#### Textauszug:
Eines der strukturellen Probleme der deutschen Wirtschaft liegt nach Ansicht vieler Experten darin, dass keine zugkräftige und innovative Branche existiert. Hatte in den neunziger Jahren die TK-Branche und in deren Fahrwasser auch die IT-Branche als das Zukunftssegment schlechthin gegolten, ist heute davon in Deutschland nicht viel übrig geblieben.
Als große ITK-Markteilnehmer existieren in Deutschland noch der Ex-Monopolist Telekom, Siemens, Infineon und SAP. Nach diesen Schwergewichten kommt lange gar nichts. Auf Service konzentrierte IT-Dienstleister sind meist ausgegliederte Tochterunternehmen von großen Konzernen. Ganz offensichtlich gibt es einen eklatanten Bruch in dem, was als „Lebenszyklus“ von Unternehmen bezeichnen wird, da Cash-Cows aber keine Rising Stars auf dem Markt agieren. Die schon jetzt feststellbare Lücke wird sich in den nächsten Jahren vergrößern: der Nachwuchs an potenzialträchtigen ITK-Unternehmen fehlt in der deutschen Wirtschaft.
Die aktuellen Diskussionen und Statements zur IP-Telefonie zeigen, dass das Zusammenspiel zwischen der schleppenden Politik, der Regulierungsbehörde (RegTP) und der dominierenden Marktmacht der Deutschen Telekom ein massives Hemmnis darstellt. Dass die IP-Telefonie in den kommenden Jahren die klassische Telefonie ablösen wird, wissen die Markteilnehmer. Das wäre eine zweite Chance für neue Impulse, nach sieben Jahren bescheidenem Wettbewerb im Festnetz. Hier setzt die Politik der RegTP an. Beim VoIP-Forum der Behörde im Oktober wurde das Thema „Rufnummern“ diskutiert. Die Auflage, dass Festnetz-Rufnummern nur für Anschlüsse innerhalb des Ortsnetzes ihrer Vorwahl benutzt werden dürfen, steht dem Erfolg von neuen Anbietern im Weg.

#### Übungsmaterial:
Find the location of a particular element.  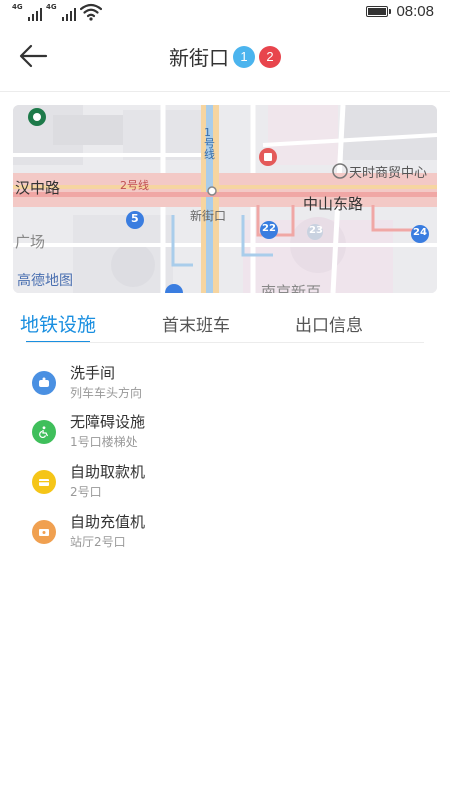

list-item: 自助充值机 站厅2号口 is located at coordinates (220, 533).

==

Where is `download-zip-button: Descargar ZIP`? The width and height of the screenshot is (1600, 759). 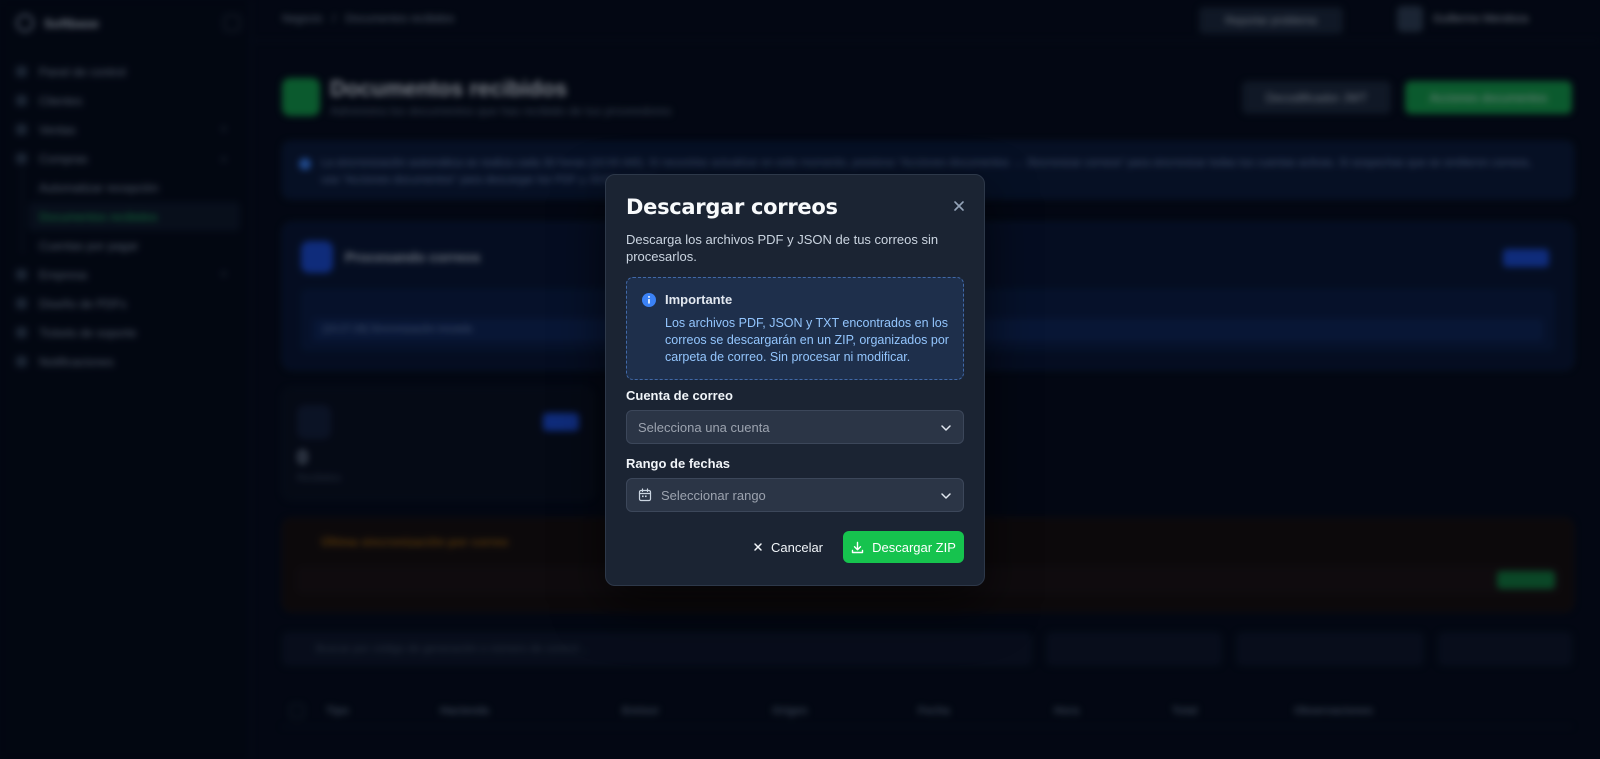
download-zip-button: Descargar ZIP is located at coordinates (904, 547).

#### Ziel der Übung:
Fasse den Textauszug über die deutsche ITK-Branche in zwei Sätzen zusammen.

#### Lösung:
Nach Ansicht vieler Experten fehlt der deutschen Wirtschaft eine zugkräftige und innovative Branche, und neben wenigen großen ITK-Unternehmen wie Telekom, Siemens, Infineon und SAP mangelt es an potenzialträchtigem Nachwuchs. Die IP-Telefonie, die die klassische Telefonie ablösen wird, wäre eine zweite Chance, doch das Zusammenspiel von schleppender Politik, RegTP und der Marktmacht der Telekom hemmt sie, und die Bindung von Festnetz-Rufnummern an das Ortsnetz steht neuen Anbietern im Weg.